> **RECORDS SUPPLIED**
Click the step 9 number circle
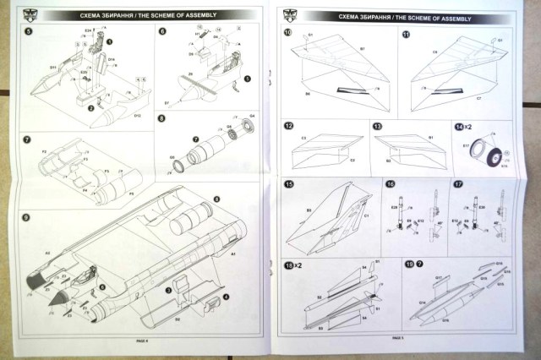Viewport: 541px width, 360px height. [27, 218]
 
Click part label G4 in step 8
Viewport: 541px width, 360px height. [251, 115]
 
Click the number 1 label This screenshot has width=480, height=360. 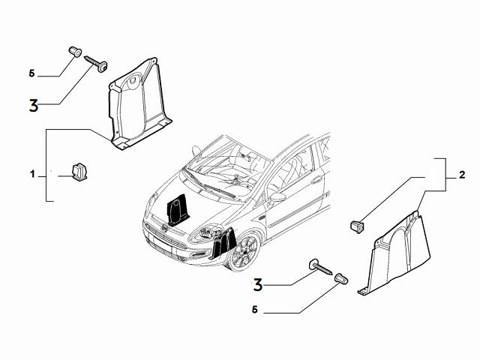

> **GOAL**
Please rewrite the data above with every "Click" changed to "Select" and everything else kept the same, leaving out the pictures.

> **WRITTEN ANSWER**
Select the step 9 number circle
Viewport: 541px width, 360px height. [27, 218]
 
Select part label G4 in step 8
Viewport: 541px width, 360px height. [251, 115]
 
Select the number 1 label This screenshot has width=480, height=360. 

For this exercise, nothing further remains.